Against this backdrop, Oyebode explained that the closure of the border was worrisome because “it not only violates the ECOWAS Protocol on Free Movement of Persons, Capital and Establishment, it is also against the spirit of the AfCFTA, which Nigeria signed not too long ago.”

He described AfCFTA as a very interesting instrument, which envisaged the coming together of nearly one billion people, adding that it has tremendous potential to consolidate the movement towards an economic union of Africa.

The don advised that whatever action Nigeria “takes should be guided by the important role it plays within the continent.
“With our tremendous population and industrial potential, we should not act contrary to the interest of Africa. On the one hand, we might be complaining about how South Africa maltreats Nigerians as if we were longer members of the same continent. In the same token, we have to deprecate measures that are antithetical or counterproductive to the interest of Africa.”

Though he admitted that Nigeria might have reasons to react the way it did, because of the heavy toll of counter-trading or parallel trading with respect to rice and other commodities, which Nigeria wanted to prevent.

“Having made our point, we have to cut our losses and review and revise our options in terms of porous borders of Africa, especially Nigeria vis-à-vis Benin Republic, Niger Republic, Chad and Cameroun,” he said, adding, “As we always say, you cannot choose your neighbour; it is only your friends you can choose. Without Nigeria, Benin Republic is out of scene. So, we have to bear the ramification of the role of Nigeria within the continent in mind.”

Oyebode stated that there was no sanction for the closure of borders, because it was borne out of economic necessity or the necessity to curb parallel trade.

According to him, “The only thing the other parties can do is reprisal action. They, too, can take measures to ventilate their grievances. Nigeria and Benin Republic are not on equal key. Because of that, the extent to which Benin Republic can invoke nuisance value against Nigeria is severely circumscribed.

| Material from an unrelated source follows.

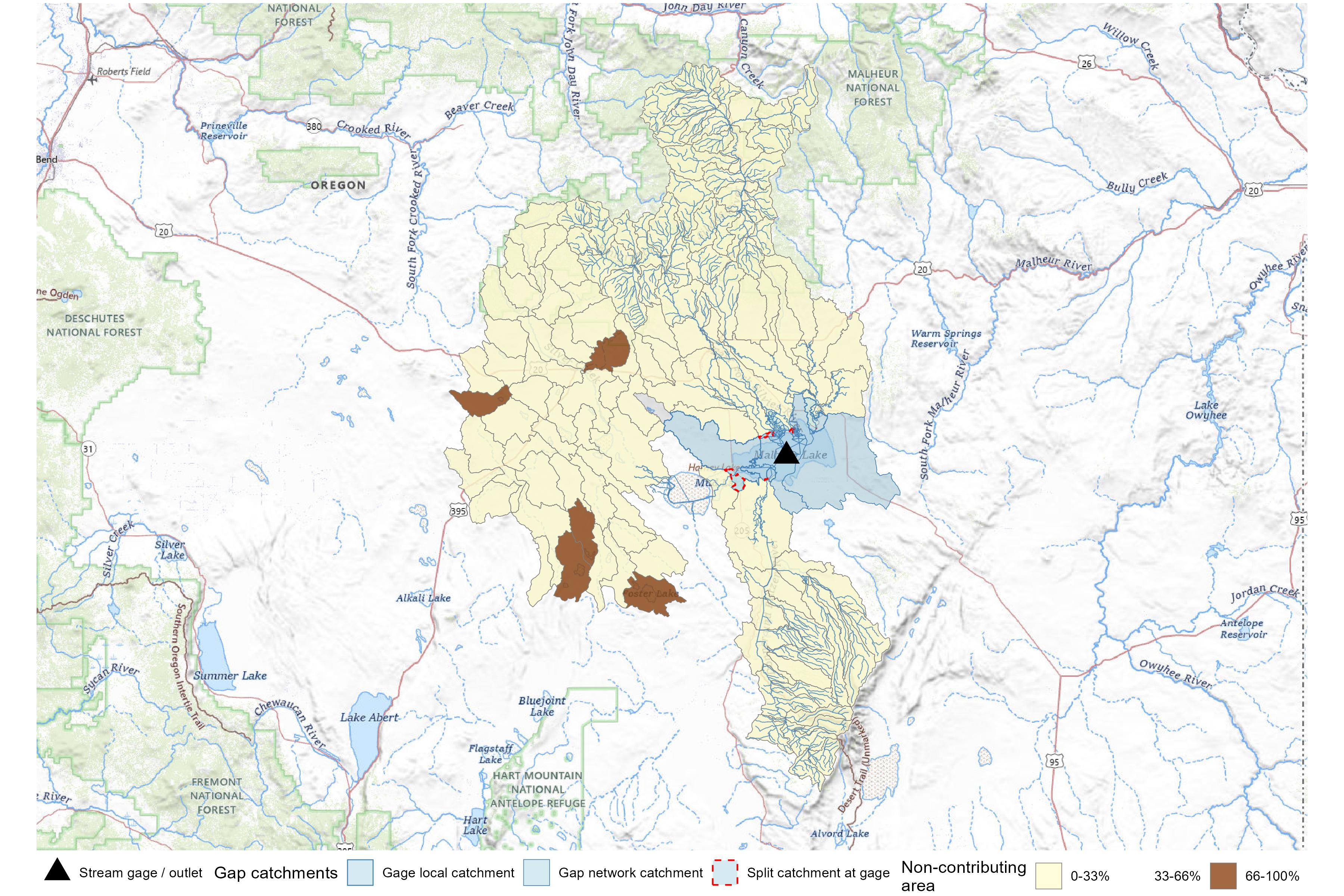This screenshot has height=896, width=1344.
Task: Select the red-dashed outline legend swatch
Action: (725, 872)
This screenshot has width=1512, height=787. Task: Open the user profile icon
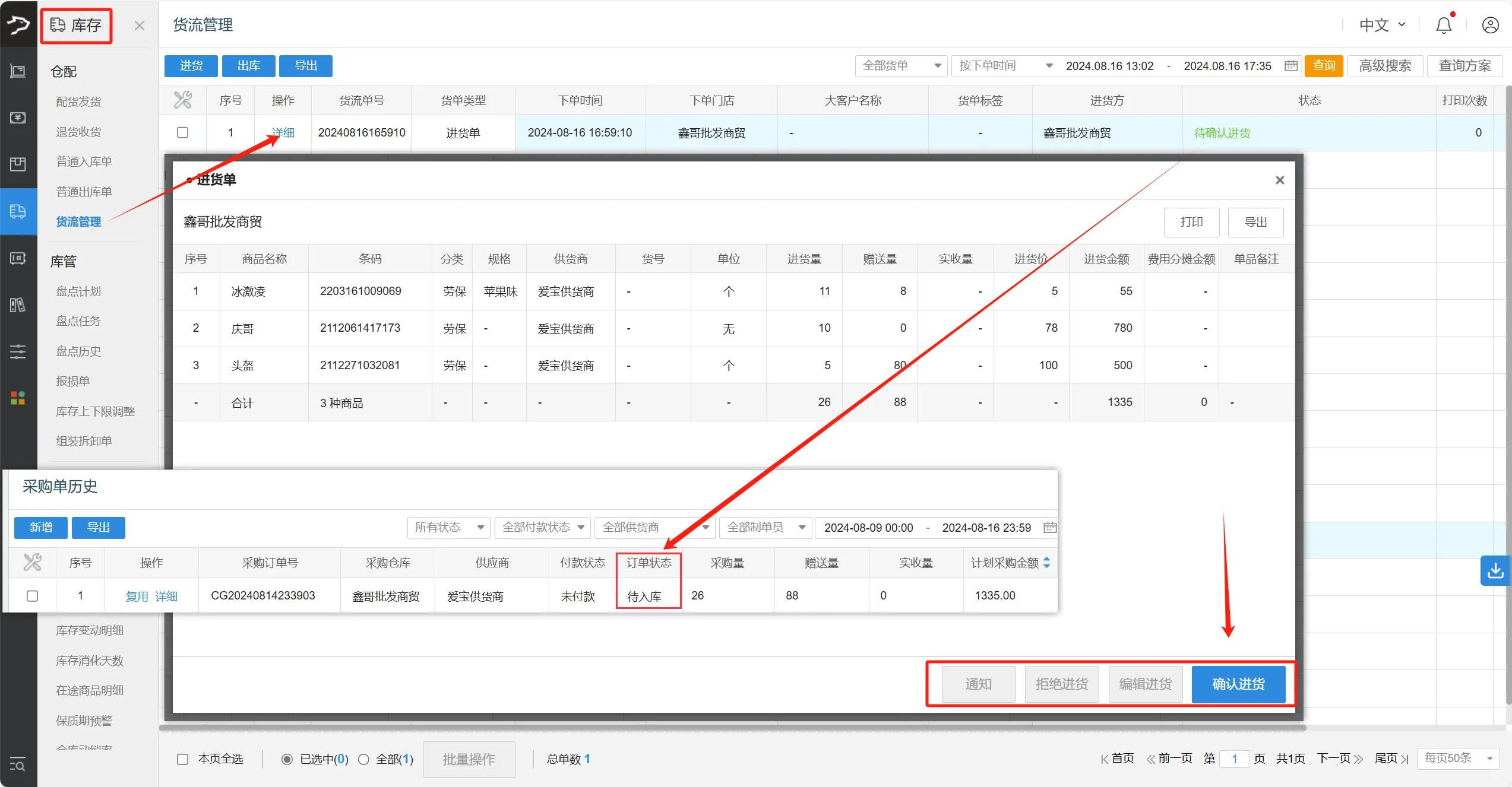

“So, Benin Republic has to keep appealing to Nigeria because of the asymmetrical nature of our relationship. You can see what is going on between United States and China in terms of sanctions and increase in tax on goods coming in.
“Every country reserves the right to maximise its interest. So, technically, apart from the act of retaliation or act of reprisal, there is very little that Benin Republic can do.

“The matter can be raised at the level of ECOWAS. But as you know, Nigeria is the bankroller of ECOWAS. Nigeria is the main actor in ECOWAS. So, member countries, which feel aggrieved, can raise the issue at their summit. That is perhaps all they can do.

“They cannot invoke sanctions against Nigeria, because they lack power and they lack wherewithal. It is almost a one-way road or one-way trade. Nigeria calls the shots. The others are recipients or victims of Nigeria’s policy shift.”

Also speaking, Dr. Chidi Odinkalu of the Open Society Justice Initiative said Nigeria could have its way because of its huge economic influence. But “no one is an Island,” he warned, stressing, “If Nigeria gets away with this without necessarily following due process or justifying its rationale in treaty obligation, then a precedent is set which could rupture the regional system.”